> [Your task] In the records below, find the line with "Task: Click the green lightning bolt icon" and the line with "This screenshot has width=306, height=403."; return exactly those lines and every line between them.

> [Records for the exercise]
- - -
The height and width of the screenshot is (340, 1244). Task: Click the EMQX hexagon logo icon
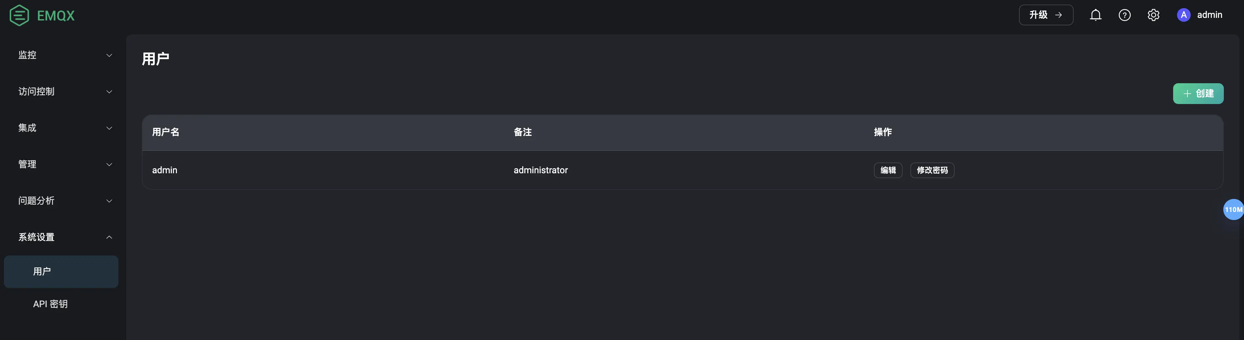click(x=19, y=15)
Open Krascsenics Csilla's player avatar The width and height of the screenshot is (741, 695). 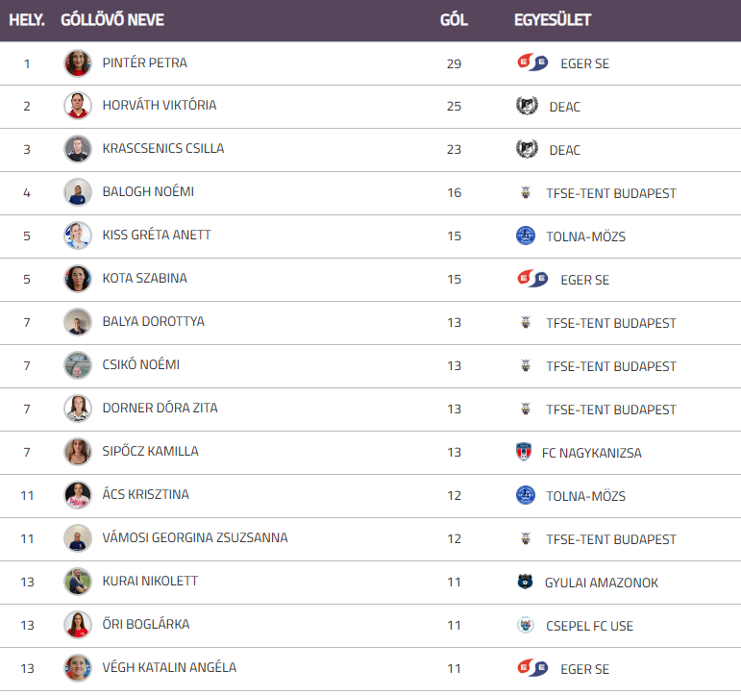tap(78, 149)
- - -
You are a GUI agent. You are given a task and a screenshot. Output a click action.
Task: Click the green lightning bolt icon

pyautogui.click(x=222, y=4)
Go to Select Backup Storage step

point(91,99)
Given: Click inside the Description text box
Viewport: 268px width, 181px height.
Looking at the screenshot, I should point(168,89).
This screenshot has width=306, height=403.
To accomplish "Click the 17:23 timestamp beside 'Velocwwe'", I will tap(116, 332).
- - -
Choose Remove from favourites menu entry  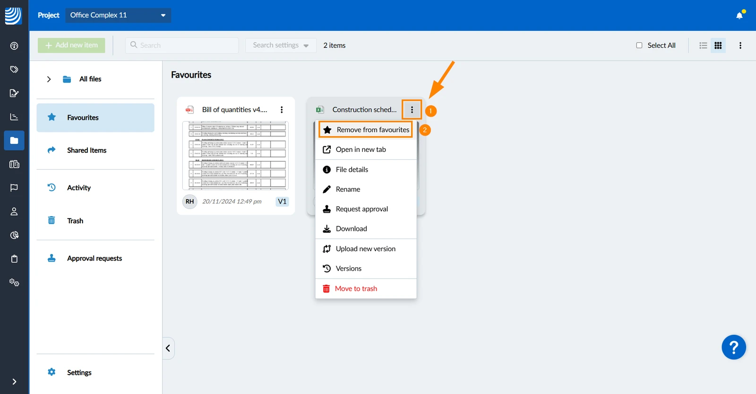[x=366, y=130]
- - -
> [Your solution]
Task: Click the green lightning bolt icon

pyautogui.click(x=222, y=4)
Go to Select Backup Storage step

point(91,99)
Given: Click inside the Description text box
Viewport: 268px width, 181px height.
Looking at the screenshot, I should point(168,89).
This screenshot has width=306, height=403.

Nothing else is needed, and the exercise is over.